Traversing Singapore along the PIE in a motorcycle, you can see the result of LKY’s social engineering formula for jobs and economic growth. The idea was to decongest the city centre with housing and industry at satellite suburbs. The state built the infrastructure and subsidised residence apartments and factory floors to citizens, creating homeowners, raising income, creating jobs and leading to growth.

Instead of turning Nepal into Singapore, however, my friends Hans and Cynthia Hofer every week bring a bit of Nepal to Singapore by flying in organic vegetables, herbs and jams from their farm in Phulbari in Kavre. Organic Himalaya grows cabbages, lettuce, tomatoes, okra and other veggies and sends them on Silk Air flights for sale in Singapore the next day.

Cynthia, a former Straits Times journalist who manages the business, says her customers keep coming back because they know the vegetables are chemical-free, but also because they taste better. “There is something about the soil and climate of the Himalaya that gives the vegetables the taste that you don’t get in the supermarket produce here,” Cynthia says.

Organic Himalaya employs 50 farmers around Phulbari and indirectly benefits hundreds of other families. It cashes in on Nepal’s unique selling point of clean, green and organic produce.
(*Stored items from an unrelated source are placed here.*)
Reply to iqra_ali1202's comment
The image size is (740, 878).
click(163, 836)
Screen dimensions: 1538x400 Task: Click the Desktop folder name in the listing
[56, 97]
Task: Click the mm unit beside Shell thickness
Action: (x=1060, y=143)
Some near-food purists may criticize the enlarged carbon footprint, but that criticism should be proportionately directed at those air-freighting tons of tuna and salmon around the world, or flying bottled water from France to Singapore.

Organic Himalaya is a demonstration farm to encourage Nepali farmers to sustainable agriculture. And it shows that if Singaporeans want to be more like Nepal, then maybe the answer is for Nepal to be even more like Nepal.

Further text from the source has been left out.